Staab, P. R., S. Zhu, D. Metzler, and G. Lunter (2015). scrm: efficiently simulating long sequences using the approximated coalescent with recombination. Bioinformatics., 31 (10): 1680-1682, 2015.

S. Zhu, C. Than, and T. Wu. Clades and clans: a comparison study of two evolutionary models. Journal of Mathematical Biology, 71 (1)–99-124, 2014.

S. Zhu and M. A. Steel. Does Random Tree Puzzle produce Yule–Harding trees in the many-taxon limit? Mathematical Biosciences, 243(1):109–116, 2013.

S. Zhu, J. H. Degnan, and M. A. Steel. Clades, clans and reciprocal monophyly under neutral evolutionary models. Theoretical Population Biology, 79:220–227, 2011.


DEploid is designed for deconvoluting mixed genomes with unknown proportions. Traditional ‘phasing’ programs are limited to diploid organisms. Our method modifies Li and Stephen’s algorithm with Markov chain Monte Carlo (MCMC) approaches, and builds a generic framework that allows haloptype searches in a multiple infection setting.

scrm is a coalescent simulator for biological sequences. Different to similar programs, it can approximate the Ancestral Recombination Graph as closely as needed, but still has only linear runtime cost for long sequences. It allows you to rapidly simulate chromosome scale sequences with essentially correct genetic linkage.

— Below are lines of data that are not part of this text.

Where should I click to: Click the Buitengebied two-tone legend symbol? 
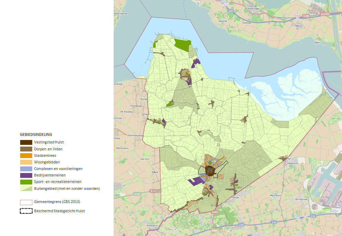click(26, 189)
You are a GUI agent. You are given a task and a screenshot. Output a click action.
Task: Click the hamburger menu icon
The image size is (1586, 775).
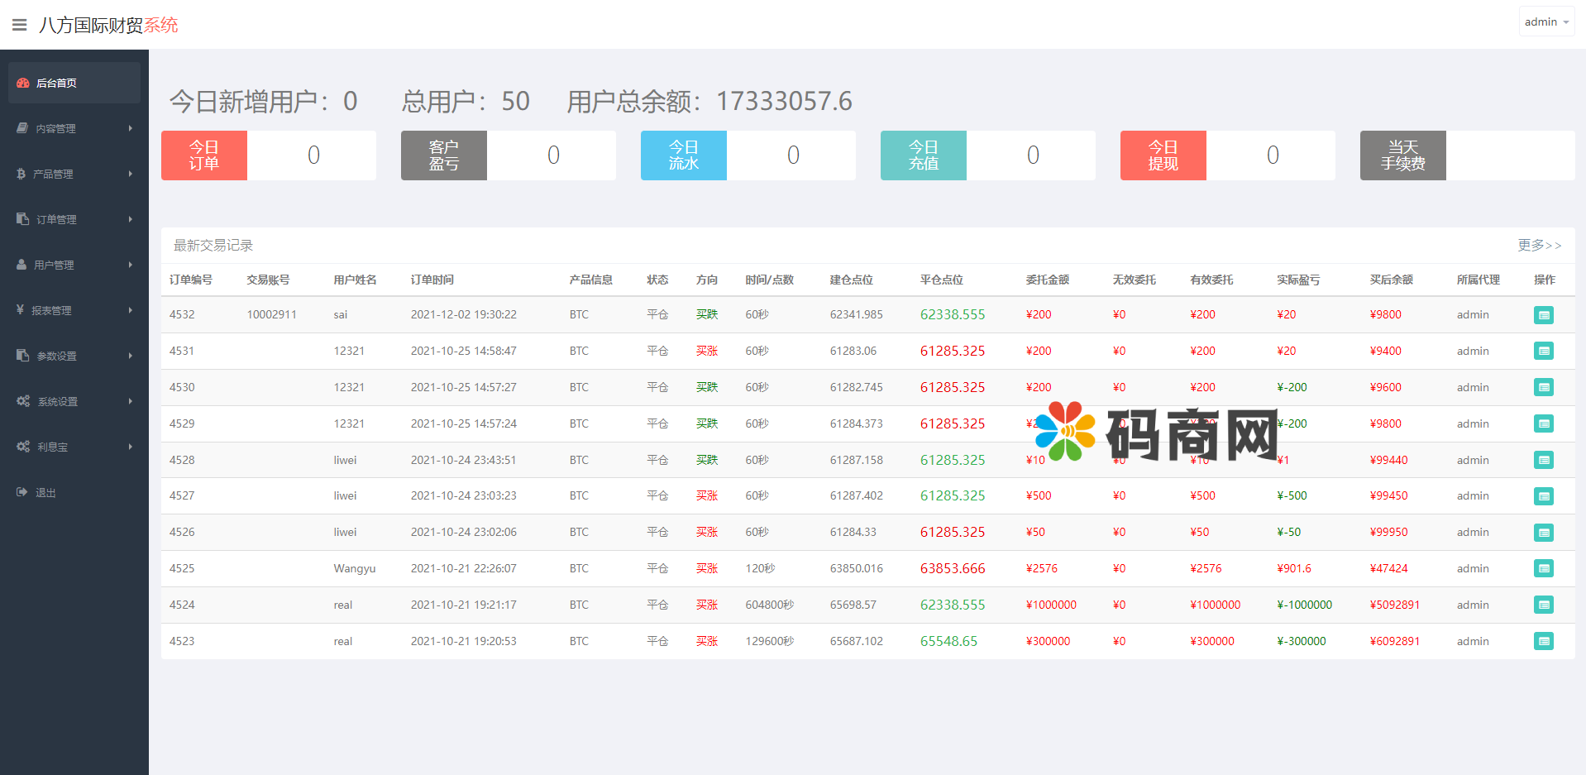[20, 25]
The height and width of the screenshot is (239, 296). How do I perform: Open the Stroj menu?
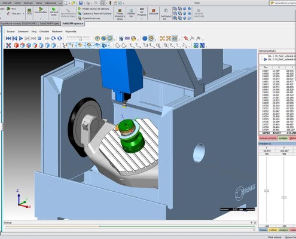(34, 32)
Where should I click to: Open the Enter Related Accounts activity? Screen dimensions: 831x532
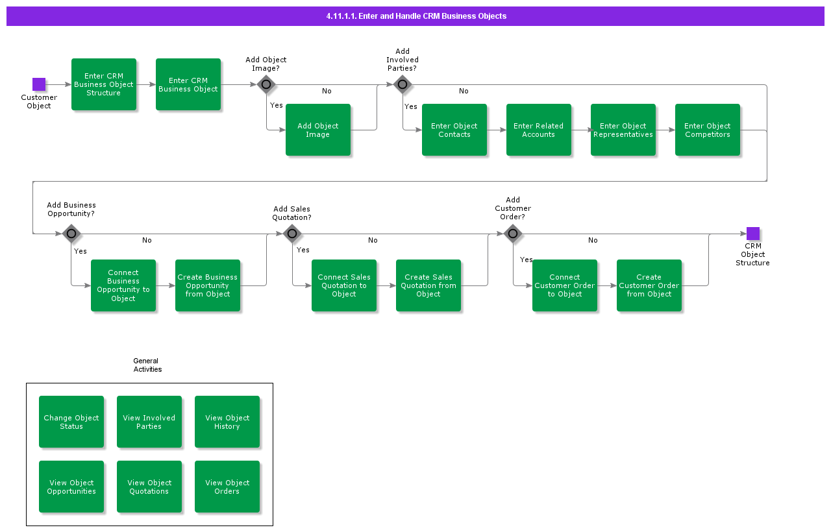[539, 130]
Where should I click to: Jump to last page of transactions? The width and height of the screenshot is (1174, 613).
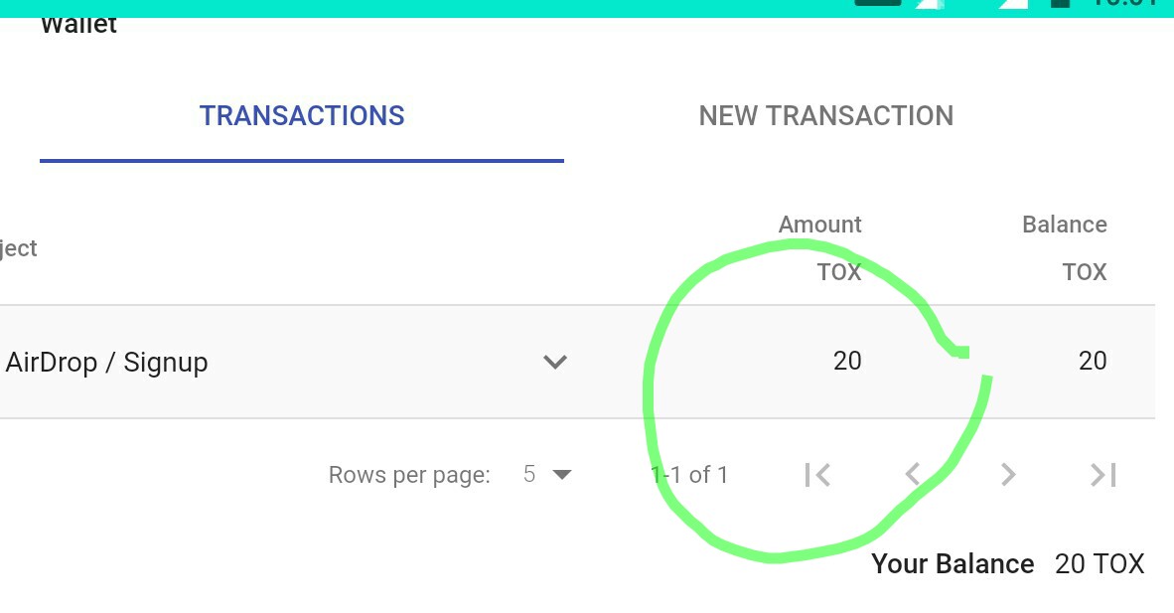[1102, 474]
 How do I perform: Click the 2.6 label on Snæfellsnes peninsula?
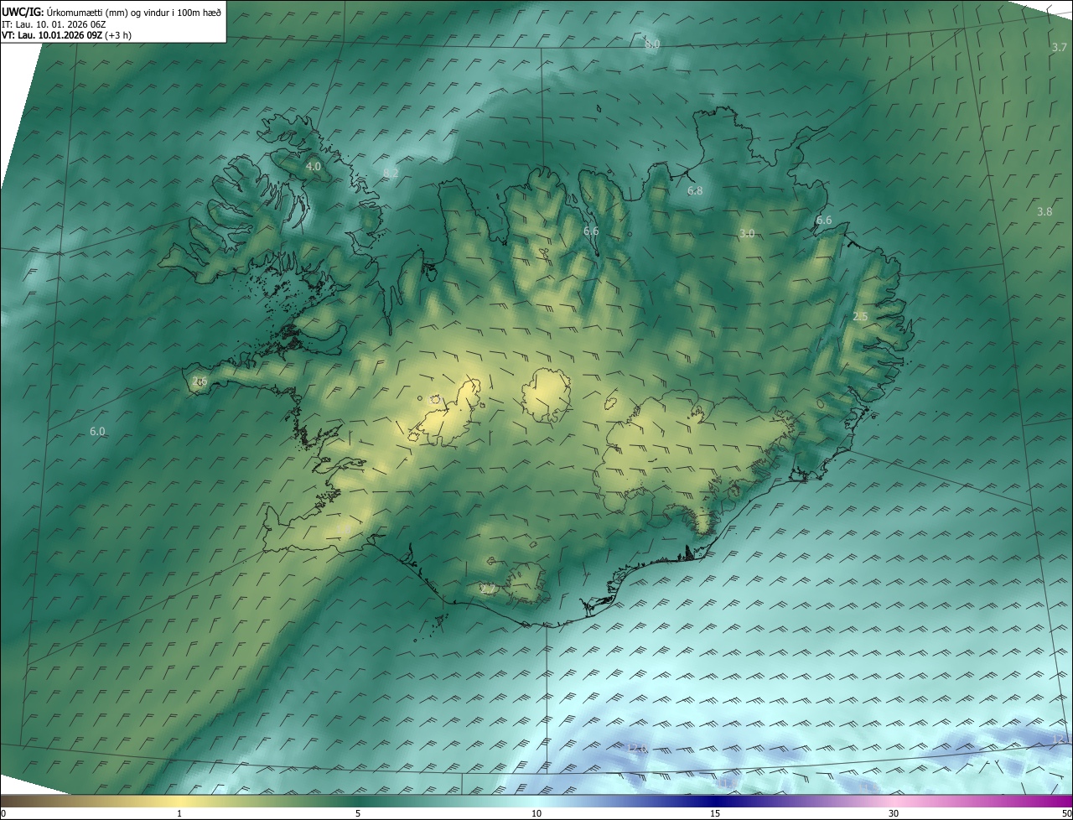(x=200, y=381)
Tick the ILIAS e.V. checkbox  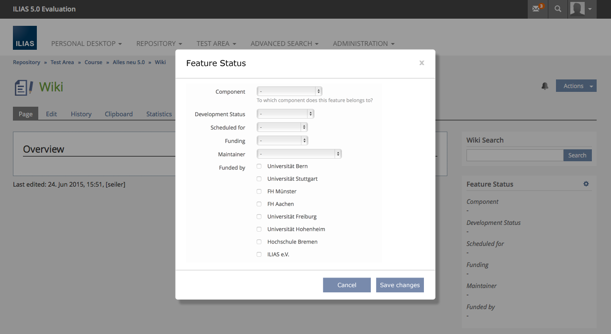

hybrid-coal is used to compute gene tree probabilities given species network under coalescent process. We use a new representation of the species network likelihood that expresses the probability distribution of the gene tree topolgies as a linear combination of gene tree distributions given a set of species trees.

hybrid-Lambda is a software package that can simulate gene trees within a rooted species network or a rooted species tree under the Kingman's coalescent or Lambda coalescent process.

Grant involvement

Collaborator, Icelandic Centre for Research Grant of Excellence 185151-051, Population genomics of highly fecund codfish. PIs: Einar Arnason (corresponding PI, University of Iceland), Katrin Halldorsdottir (University of Iceland), Alison Etheridge (University of Oxford), Wolfgang Stephan and Bjarki Eldon (Berlin Natural History Museum).